(Tim Drake)
He's third in a short list of screw-ups and derelicts but fifth (he counts down in his head, Bruce, Barbara, Dick, Jason–and pauses at five, knowing the name'll be Tim) in a long list of rebels and problem-children.
Third in a list of possible successors.
Third in a probable list to make it out right.
Gee, can you feel the pressure?
Bruce has only told him briefly about Jason Todd--more or less leaving it up to Barbara and Alfred to fill in the dirty details–and Dick, for once in his illustrious career, gave no opinion. When Tim tried asking him about it, about the notorious Jason Todd and Round Two of let's-create-a-non-rebellious-sidekick, he simply tightened his jaw, shook his head and then stared directly at Tim and said: "Watch yourself."

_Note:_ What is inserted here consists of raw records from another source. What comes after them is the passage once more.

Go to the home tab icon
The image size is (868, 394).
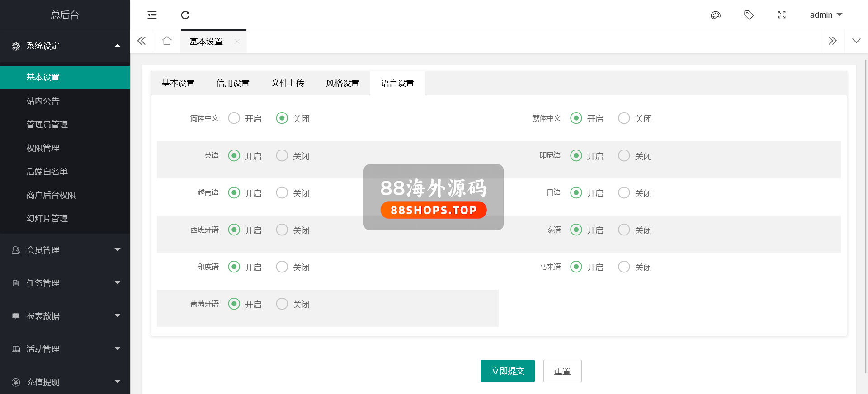(167, 41)
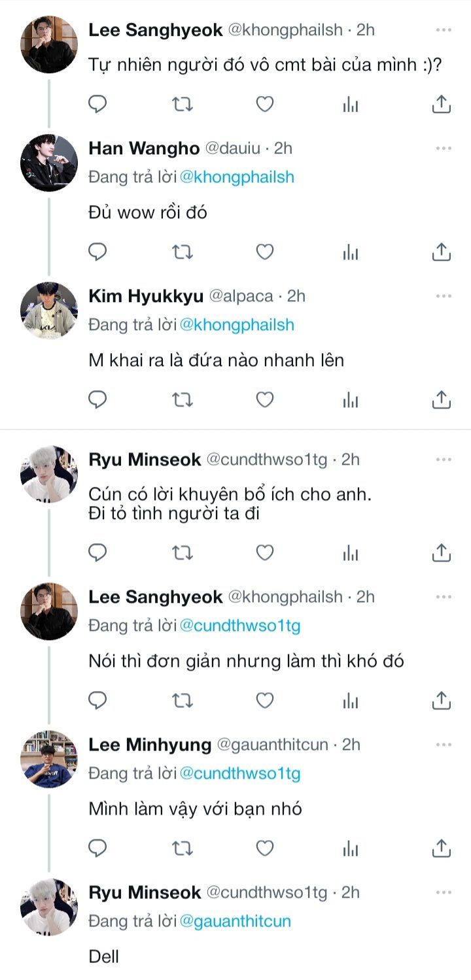
Task: Open more options on Lee Minhyung's tweet
Action: tap(444, 745)
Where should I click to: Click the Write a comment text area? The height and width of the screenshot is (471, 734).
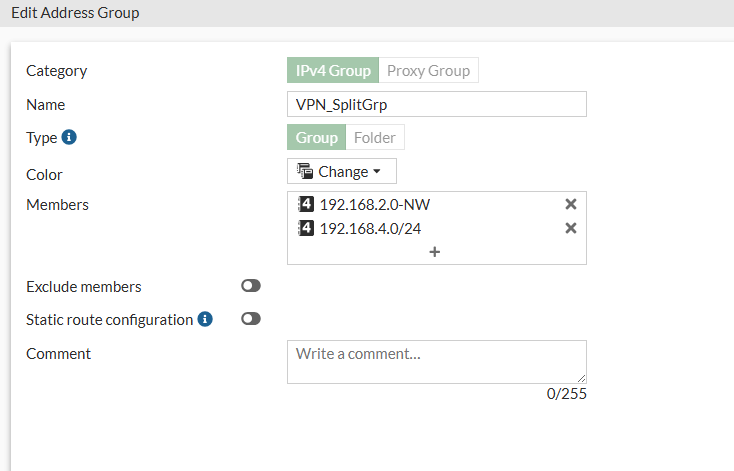(436, 361)
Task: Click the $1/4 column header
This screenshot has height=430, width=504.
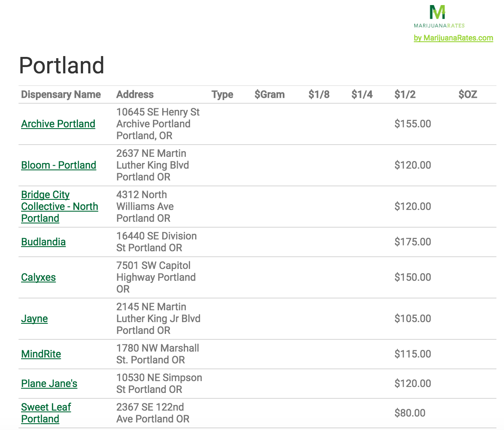Action: [362, 94]
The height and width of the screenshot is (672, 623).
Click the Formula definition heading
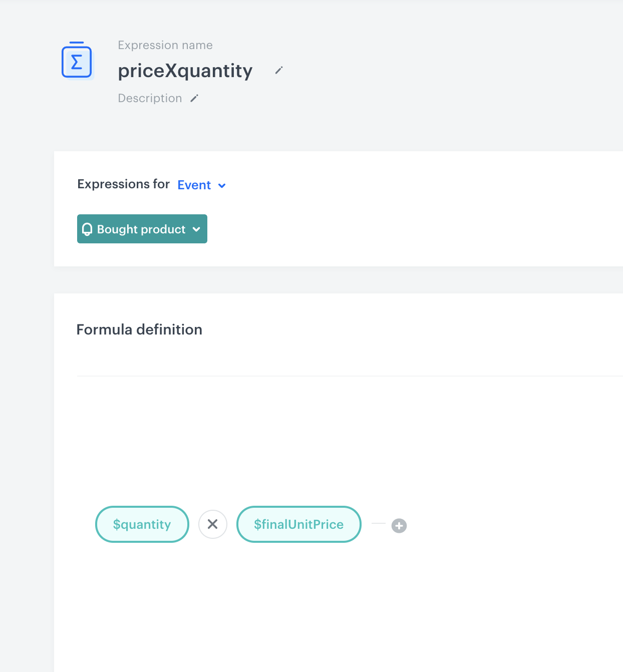139,329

Tim knows it wasn't meant as a threat, meant more as a warning to him to watch the big-bad world, the Old Man and even himself, but even when he thinks back at the words, something in his gut twists and growls.
Watch yourself.
Against what? For what? Why?
So many secrets in the Batclan, in Wayne Manor and in Bruce Wayne. All these locked doors, shadowy rooms, smoky corridors...hell, maybe Tim doesn't even want to know half the shit that frequents his life. Maybe ignorance is bliss.
Ask no questions, tell no lies...it worked for half of Gotham and even some of the Batclan for a while.
Oh, yeah. But then that bliss backfired and bit them all in the ass.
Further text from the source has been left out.